Reporters, everybody taking pictures. It was the last day before
Christmas break. There was another kid, youngest of several brothers,
the Kinders. All day, I was throwing snowballs with rocks inside. At
Kinder, mostly. That day I couldn't miss. Other kids from our grade
laughed, and one or two joined in.
The slough was frozen over. Cattails brown and sagging, everywhere.
Cars passed on the road and honked, but no one stopped.
Then one of mine hit Kinder in the head. The rock in that one must
have been the size of a ping pong ball. He fell.
There was blood, but we all kept laughing. I could see he was
thinking of crossing the slough and hiding in the old barn on the
Stengren place. As soon as he crawled down the bank, everybody started
throwing snowballs. He stood up where the ice began and tried to run.

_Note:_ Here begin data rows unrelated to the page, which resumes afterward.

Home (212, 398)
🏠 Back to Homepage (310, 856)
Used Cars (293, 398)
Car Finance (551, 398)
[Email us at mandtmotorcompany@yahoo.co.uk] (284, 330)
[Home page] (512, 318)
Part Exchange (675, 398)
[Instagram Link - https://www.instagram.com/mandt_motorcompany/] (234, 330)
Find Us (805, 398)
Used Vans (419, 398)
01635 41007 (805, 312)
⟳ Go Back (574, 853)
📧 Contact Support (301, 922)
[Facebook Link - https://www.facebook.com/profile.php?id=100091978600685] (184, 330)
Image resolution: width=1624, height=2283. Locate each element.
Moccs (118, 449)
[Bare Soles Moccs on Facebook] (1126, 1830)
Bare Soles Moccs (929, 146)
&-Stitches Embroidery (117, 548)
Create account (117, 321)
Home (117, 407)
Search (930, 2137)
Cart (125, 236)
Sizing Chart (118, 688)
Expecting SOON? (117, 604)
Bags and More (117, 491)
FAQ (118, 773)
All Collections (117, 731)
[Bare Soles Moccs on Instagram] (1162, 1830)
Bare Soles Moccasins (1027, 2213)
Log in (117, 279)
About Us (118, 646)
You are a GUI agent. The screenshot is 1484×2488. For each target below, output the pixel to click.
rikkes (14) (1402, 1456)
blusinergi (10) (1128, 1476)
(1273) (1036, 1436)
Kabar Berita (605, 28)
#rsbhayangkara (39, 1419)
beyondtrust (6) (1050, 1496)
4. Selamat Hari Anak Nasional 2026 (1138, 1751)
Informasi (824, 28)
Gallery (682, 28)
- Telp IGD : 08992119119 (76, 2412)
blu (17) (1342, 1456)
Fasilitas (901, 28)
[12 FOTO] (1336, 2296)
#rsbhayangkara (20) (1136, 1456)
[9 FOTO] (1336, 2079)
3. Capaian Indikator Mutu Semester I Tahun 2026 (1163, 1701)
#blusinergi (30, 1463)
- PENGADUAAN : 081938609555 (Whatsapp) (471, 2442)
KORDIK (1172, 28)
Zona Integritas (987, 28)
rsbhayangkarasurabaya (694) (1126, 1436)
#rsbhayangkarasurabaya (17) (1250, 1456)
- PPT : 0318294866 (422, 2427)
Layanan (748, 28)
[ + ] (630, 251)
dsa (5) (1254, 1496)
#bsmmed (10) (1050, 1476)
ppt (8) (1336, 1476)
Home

I followed him, but only got a few steps. The ice made a noise and I
dropped through.
The current carried me a long way, they said afterward. That huge
sound of the water was in my ears. A few times I saw shadows on the
ice, heard dim voices. Then they went away. Next thing I remember
for sure is waking up in the back seat of a neighbor's station wagon.
Yes, everybody asks if I remember being dead. It's funny, I didn't at
the time. It's not that I remember. Not exactly.
It's like when something happens and all of a sudden there's a face or
a scene in your head, and you know you must have dreamed that scene or
face. Maybe a long time ago. Maybe a bunch of times.
Searching, I don't know what for. That's what it was like.
A lady asked me once if it felt like coming home. I had to tell her
no. It was a bird of prey, circling closer. Or losing something, a
wild animal, then getting close enough to capture it again. Or
hearing something, a short cough maybe, where only silence was
expected.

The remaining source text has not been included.